One of the raspiest rock bands to emerge from the pre-Nirvana late-'80s indie scene, Columbus Ohio's Scrawl made their mark with an unassuming album which included the memorable lament, "Sad." (In the wake of Reagan-era censorship rulings, many a DJ got a naughty jolt out of playing the unedited chorus: "I'm sad, sad/I'm so fucking sad..."). From the get-go, this (originally) all-female combo practically had a big old sign hung around their necks which read: "NO COMMERCIAL POTENTIAL." Yet they toughed it out as fixtures in alterna-land, and in the process became one of the best bands on the face of the planet... at least that's the way I see it.
Sure, they rock, but the key to Scrawl's lasting power is in their lyrics. In an era of oblique, artsy-fartsy navel-gazing and chill-room spaciness, Marcy Mays and Sue Harshe pursued a confessional muse which was less posturing than primal wail. Back at the start of their career, we all thought the bad-boyfriend song "He's Walking Away" was kinda cute... since the late '80s, though, Scrawl have refined dysfunctional love songs into a way of life (or maybe vice versa). Whether or not the songs are entirely autobiographical, they have a lot of emotional wallop.

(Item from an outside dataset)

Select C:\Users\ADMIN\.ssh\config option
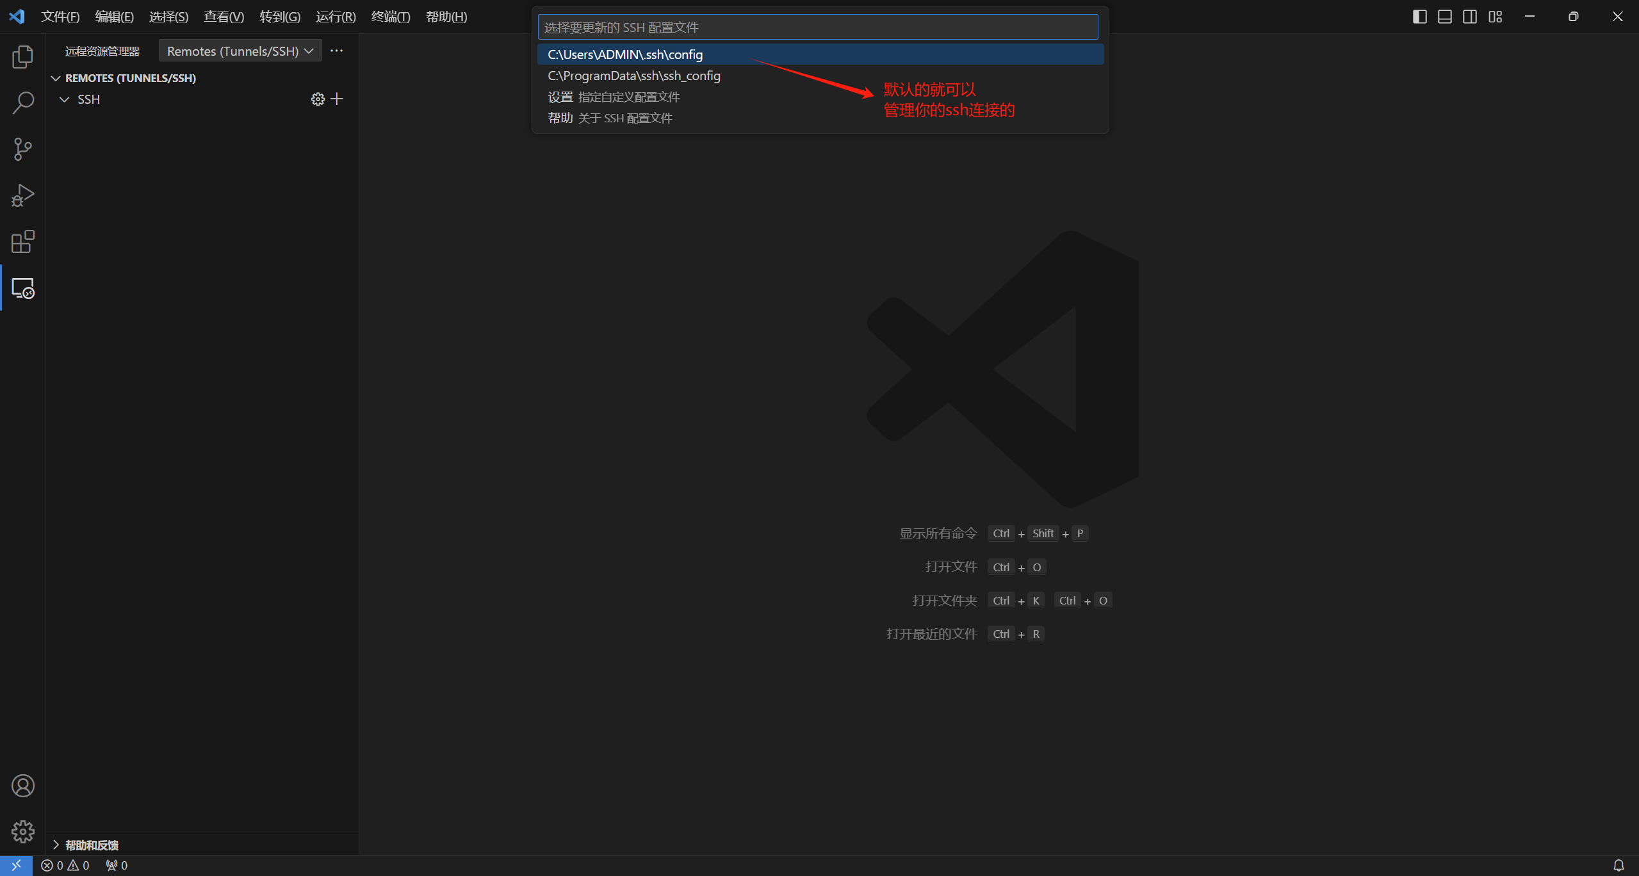This screenshot has height=876, width=1639. 625,54
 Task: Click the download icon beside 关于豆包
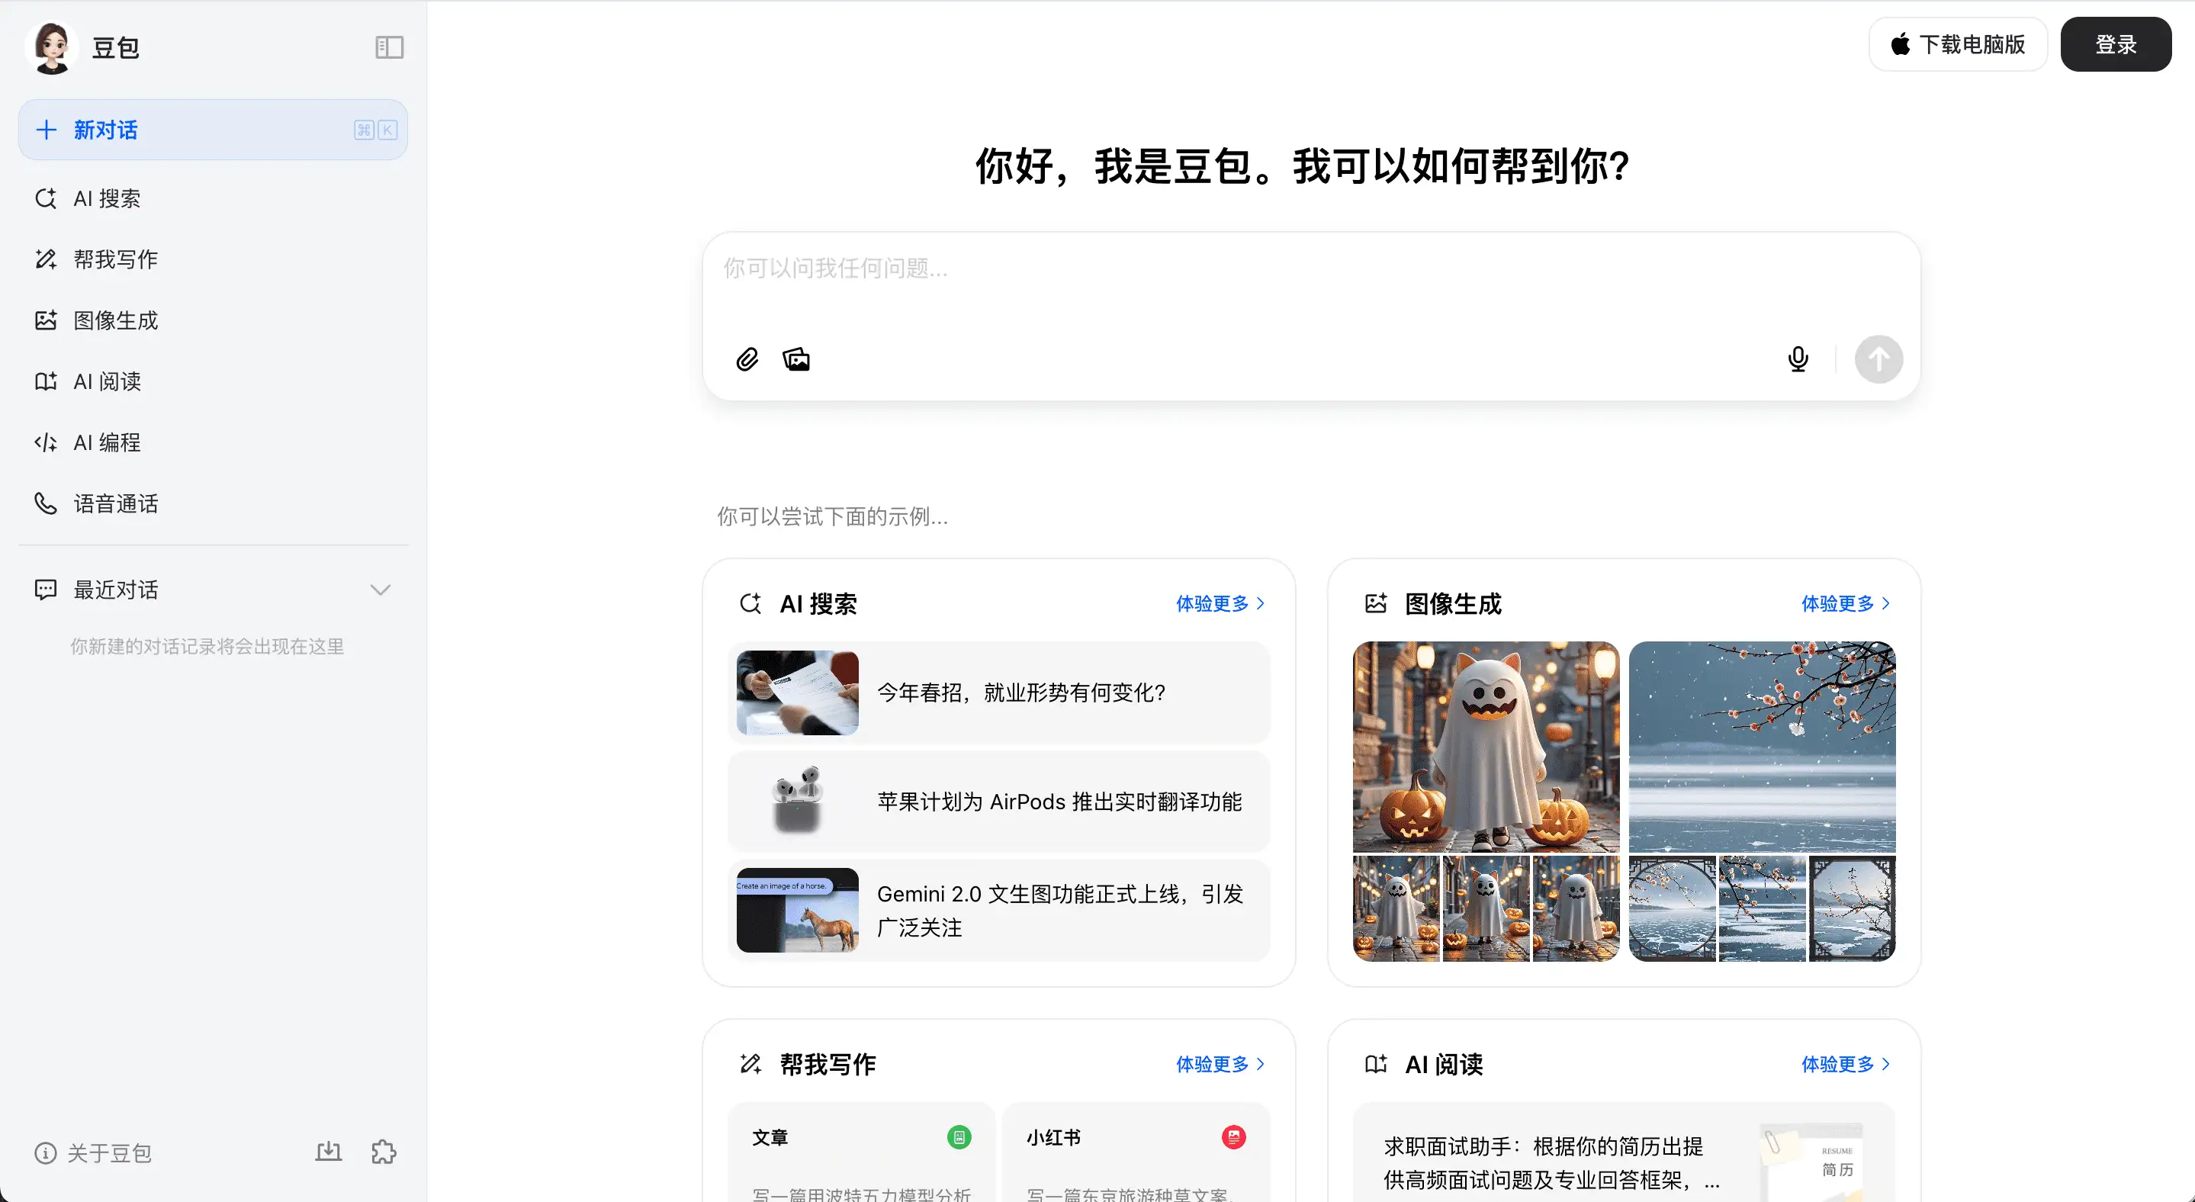(328, 1152)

Scrawl "Plus, Also, Too" (No Other Records, 1987)
The album that won all our hearts -- a charming, funny, straightforward rock album which helped redeem "scruffy" in the late-'80s postpunk world. Includes the aforementioned "Sad," as well as "I Can't Relax" and the doleful "He's Walking Away." Recommended!
Scrawl "He's Drunk" (Rough Trade, 1988)
Scrawl "Smallmouth" (Rough Trade, 1990)
Scrawl "Bloodsucker" (Feel Good All Over, 1991)
Scrawl "Velvet Hammer" (Simple Machines, 1993)
This is Scrawl's masterpiece. At a time when the music industry was obsessed with finding the next Nirvana or Green Day, and literally hundreds of untested, uninterestingly hyperactive, snotty rock bands were being thrown on the wall to see if anything would stick, Scrawl were still plugging away in indie-land, and had become intensely introspective. The level of songwriting skill and maturity of thought involved with this album were almost unheard of. The highlight is the plaintive, "Tell Me, Boy", an emotionally complex look at the pitfalls of cocooning, and a song which has never failed to get a strong response with the radio audience, generally along the lines of, "Yikes! That's my life they're singing about!"
Boy, no one's asking me out anymore
Can you tell me where I've gone wrong?
The girls don't think I'm any fun...
Tell me now
Where I've gone wrong...
How'd you get to be
The only one?
Other lyrics are less poetic, but no less direct, and taken as a whole the album is quite unsettling. Are the songs about relationship fistfights ("Take A Swing") and family secrets ("You're Mother Wants To Know") recovery movement literary role playing, or are these gals actually up to their eyeballs in some deep emotional sh*t? It's hard to tell, but unsettling either way. A spare, moody, at times savage, album which I rate as one of the best of its era. Recommended.
Scrawl "Scrawl" (Headhunter, 1994)
Scrawl "Travel On Rider" (Elektra, 1996)
Their major label "debut" continues on in the more-than-dysfunctional-relationship songwriting mode, though the production is gussied up and given a larger, more ringing sound. A good, solid album, though maybe not as emotionally resonant as the much quieter Velvet Hammer. Worth checking out.
Scrawl "Nature Film" (Elektra, 1998)
By the band's standards, this is a fairly "slick" album -- which is appropriate, since many of the tracks are re-recordings of old songs they thought were too raspy in their original indie versions. Then again, rawness was always a big part of Scrawl's appeal, so gussying their sound up seems almost self-contradictory. A nice presentation which may appeal more to the uninitiated listener, rather than the diehard Scrawl fan, but certainly worth giving a listen.